In una ristorazione alla continua ricerca di prodotti di qualità, di innovazione; con clienti sempre più preparati ed esigenti, quanto è importante la figura del cameriere?
“E’ fondamentale! Oggi ci sono clienti più competenti, più esigenti ed anche più easy. Quindi è stata un’evoluzione automatica rispetto al cliente, oltre che ad un cambiamento generazionale e della ristorazione. Oggi il cameriere è più preparato di prima, è migliore di prima, è più ‘bello’ di prima. Adesso il cameriere studia anche il vino, fino a poco tempo fa di competenza quasi esclusiva di sommelier e maitre. La ristorazione fatta bene, ognuna con la sua identità, è buona tutta. Il cameriere bravo deve esserci nel ristorante stellato come nella trattoria o in pizzeria. Purtroppo, come in molti altri settori, c’è una ristorazione che usa spesso escamotage, come il lavoro nero, che rischiano di rovinare il lavoro di tutti gli altri. Da questo punto di vista il lockdown ha fatto una bella pulizia, grazie al blocco del giro dei contanti ed alla chiusura di alcune di queste aziende”.
Sei tra i fondatori dell’associazione “Noi di Sala”. Come nasce questa associazione e qual è la vostra mission?
“E’ una bellissima realtà che esiste ormai da sette anni, della quale faccio parte insieme ai miei amici/colleghi/soci. Era nata su un gruppo whatsapp nel quale la sera, dopo la chiusura dei locali, ci raccontavamo la giornata lavorativa, ci scambiavamo idee… Era nata come esigenza ed è diventata un’associazione molto importante nel settore”.
Che risultati state ottenendo con i corsi per operatori di sala, in collaborazione con “Gambero Rosso”?
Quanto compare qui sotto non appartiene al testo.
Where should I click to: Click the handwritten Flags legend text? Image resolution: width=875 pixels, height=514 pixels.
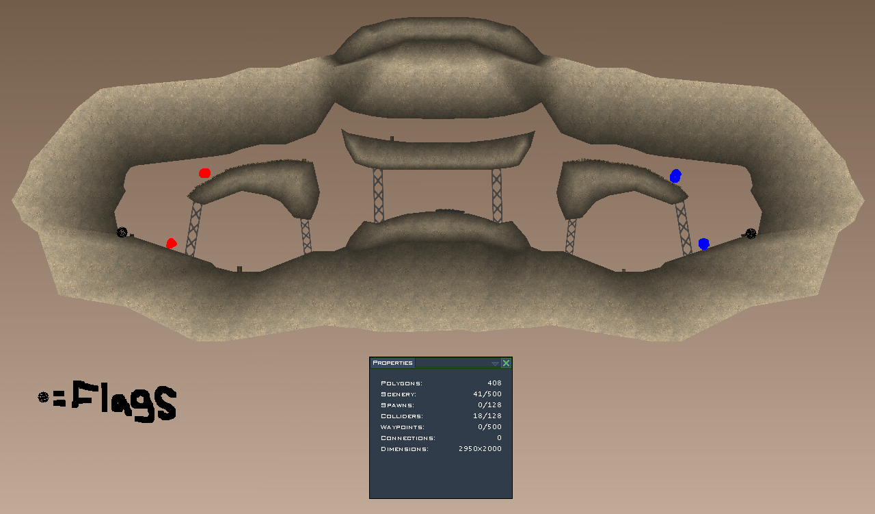(123, 401)
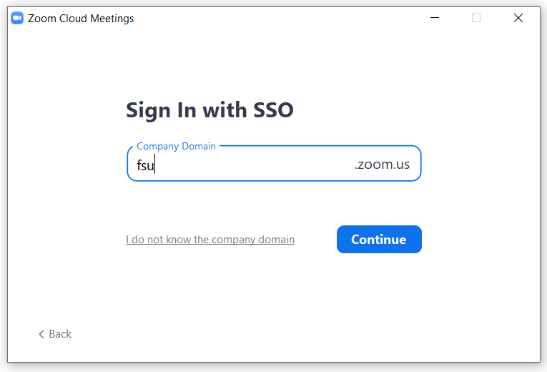Click the "Sign In with SSO" heading
The width and height of the screenshot is (547, 372).
coord(210,110)
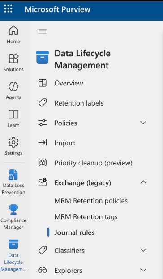Collapse navigation with the hamburger menu icon
Image resolution: width=163 pixels, height=279 pixels.
[43, 31]
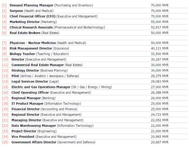189x148 pixels.
Task: Open the Chief Operating Officer listing
Action: click(30, 93)
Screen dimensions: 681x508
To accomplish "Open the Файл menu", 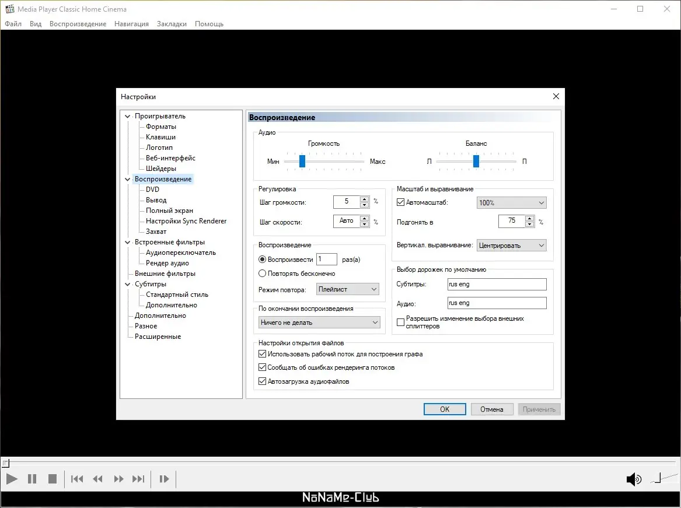I will pyautogui.click(x=12, y=24).
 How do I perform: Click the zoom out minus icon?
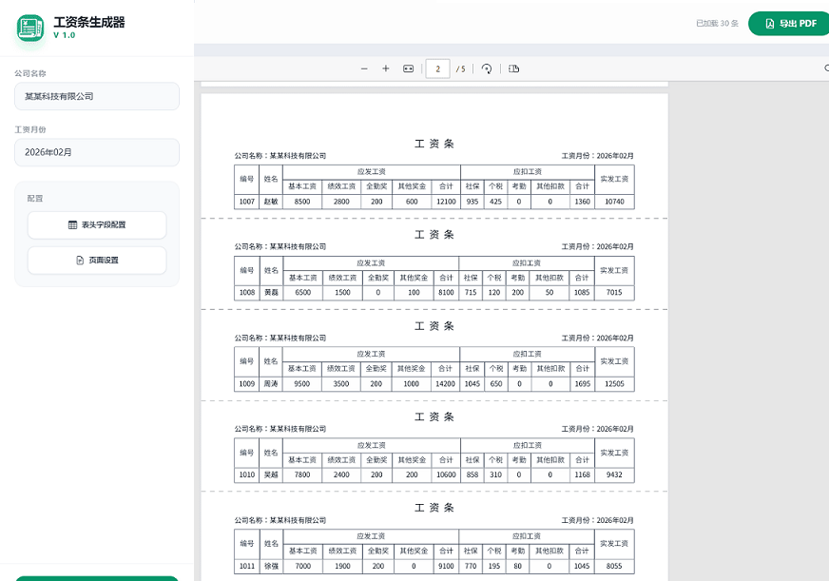364,68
“Cerchiamo di trovare e formare i camerieri del futuro. I corsi sono tenuti direttamente da noi, cosa molto importante, perché conosciamo il lavoro e il sacrificio che c’è dietro. Essendo tutti operatori del settore, ed avendo i nostri impegni lavorativi ancora non riusciamo a dargli il giusto valore, e a dedicargli il tempo necessario ma è un’associazione molto fertile. E già oggi molti dei ragazzi che escono dai nostri corsi riescono a trovare presto lavoro. Il cameriere è molto ricercato, il problema è che nessuno vuole farlo, per i motivi di cui parlavamo prima”.
Concludiamo con leggerezza… Stai diventando anche un volto noto della TV grazie alla trasmissione “Primo appuntamento” su Real Time, come giudichi questa esperienza?
“All’inizio ero molto scettico e titubante, pensando (erroneamente) fosse un programma trash e che potesse rovinarmi la visibilità. Invece non vedo l’ora che mi richiamino, mi diverto moltissimo e sto imparando tantissime cose. Nonostante sia un programma leggero dietro c’è un’organizzazione incredibile. Poi alla fine è anche il mio mondo, mi diverto a vedere i corteggiamenti, i comportamenti delle coppie a tavola, io vivo di questo, quindi sono felicissimo di questa esperienza”.